• INSTRUCTIONS FOR THE TASK: Which lines below contain the string "text"? Pick out each one and copy it, treating uppercase and lowercase as different.

....

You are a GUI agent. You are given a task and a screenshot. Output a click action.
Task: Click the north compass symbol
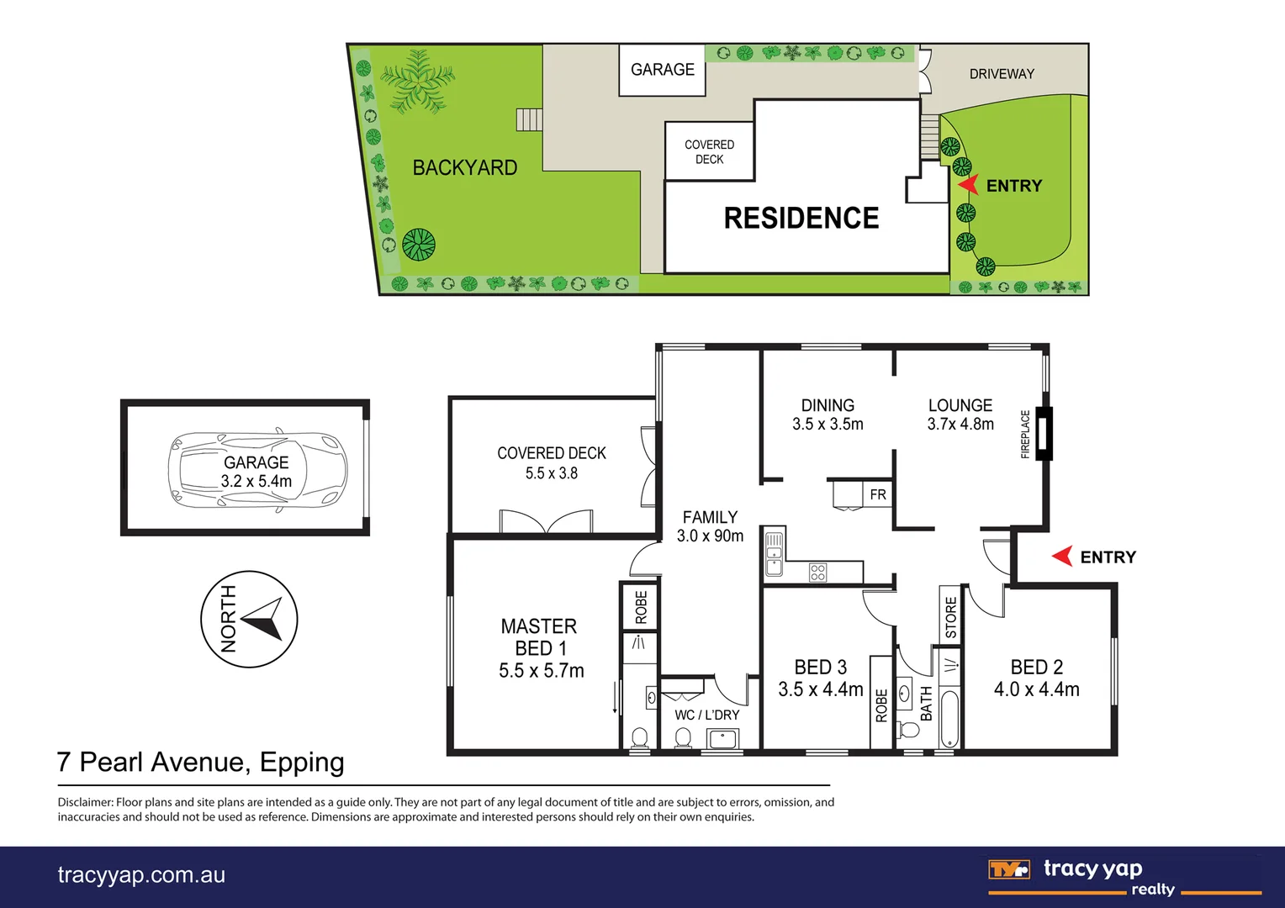pos(249,620)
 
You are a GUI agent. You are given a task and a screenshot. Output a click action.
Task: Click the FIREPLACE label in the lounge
pos(1025,434)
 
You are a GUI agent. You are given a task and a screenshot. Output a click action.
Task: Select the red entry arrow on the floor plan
pos(1063,557)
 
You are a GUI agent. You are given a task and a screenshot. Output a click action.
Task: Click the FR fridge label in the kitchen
pos(878,494)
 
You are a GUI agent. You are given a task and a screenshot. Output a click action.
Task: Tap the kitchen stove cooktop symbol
pos(817,573)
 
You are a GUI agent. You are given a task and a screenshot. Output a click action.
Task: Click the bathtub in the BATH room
pos(949,719)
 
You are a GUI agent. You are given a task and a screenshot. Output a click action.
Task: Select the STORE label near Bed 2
pos(951,618)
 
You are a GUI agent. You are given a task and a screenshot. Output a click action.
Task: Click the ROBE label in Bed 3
pos(881,705)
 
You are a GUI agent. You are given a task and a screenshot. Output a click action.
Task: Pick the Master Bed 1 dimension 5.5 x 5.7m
pos(541,671)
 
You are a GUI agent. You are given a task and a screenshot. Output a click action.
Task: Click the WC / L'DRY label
pos(706,715)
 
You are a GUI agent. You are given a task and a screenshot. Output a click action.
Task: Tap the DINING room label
pos(828,405)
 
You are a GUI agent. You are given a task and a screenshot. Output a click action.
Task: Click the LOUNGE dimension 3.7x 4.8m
pos(960,425)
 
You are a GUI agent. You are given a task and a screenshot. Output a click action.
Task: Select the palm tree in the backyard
pos(416,81)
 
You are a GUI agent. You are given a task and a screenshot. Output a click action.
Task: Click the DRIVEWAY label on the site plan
pos(1002,74)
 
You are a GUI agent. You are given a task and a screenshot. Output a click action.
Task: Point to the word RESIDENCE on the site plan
pos(801,218)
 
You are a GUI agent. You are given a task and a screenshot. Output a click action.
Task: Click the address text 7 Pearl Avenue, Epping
pos(200,762)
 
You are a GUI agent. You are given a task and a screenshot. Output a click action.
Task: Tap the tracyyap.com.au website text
pos(141,875)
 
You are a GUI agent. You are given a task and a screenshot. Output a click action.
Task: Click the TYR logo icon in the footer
pos(1008,869)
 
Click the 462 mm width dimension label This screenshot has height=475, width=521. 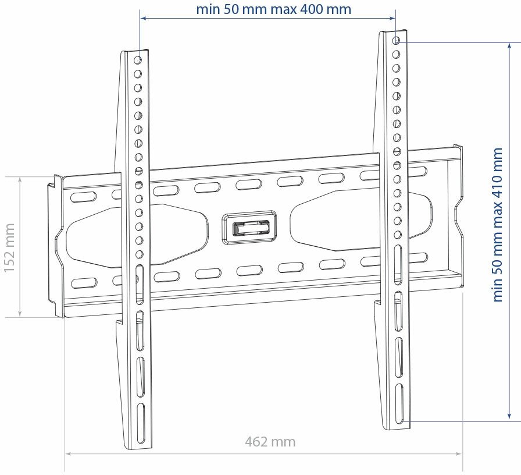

....

• COMPLETE ANSWER:
Task: Click the address text 7 Pearl Avenue, Epping
Task: Tap the tracyyap.com.au website text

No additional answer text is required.